The City of London constituted most of London from its settlement by the Romans in the 1st century AD to the Middle Ages, but the conurbation has since grown far beyond its borders.

As the City's boundaries have remained almost unchanged since the Middle Ages, it is now only a tiny part of the metropolis of Greater London, though it remains a notable part of central London. It holds city status in its own right and is also a separate ceremonial county.

It is widely referred to as 'The City' (often written on maps as City and differentiated from the phrase 'the city of London') or 'the Square Mile' as it is 1.12 square miles in area. These terms are also often used as metonyms for the United Kingdom's financial services industry, which continues a notable history of being largely based in the City.

The local authority for the City, the City of London Corporation, is unique in the UK and has some unusual responsibilities for a local council, such as being the police authority. It also has responsibilities and ownerships beyond the City's boundaries. The Corporation is headed by the Lord Mayor of the City of London, an office separate from (and much older than) the Mayor of London.
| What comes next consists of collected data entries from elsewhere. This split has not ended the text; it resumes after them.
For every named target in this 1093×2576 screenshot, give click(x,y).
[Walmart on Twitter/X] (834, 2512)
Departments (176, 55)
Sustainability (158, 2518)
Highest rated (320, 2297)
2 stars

The City is a major business and financial centre, ranking as the world's leading centre of global finance. Throughout the 19th century, the City was the world's primary business centre, and continues to be a major meeting point for businesses.

The City had a resident population of about 7000 in 2011 but over 300,000 people commute to it and work there, mainly in the financial services sector. The legal profession forms a major component of the northern and western sides of the City - especially in the Temple and Chancery Lane areas where the Inns of Court are located, of which two—Inner Temple and Middle Temple - fall within the City of London boundary.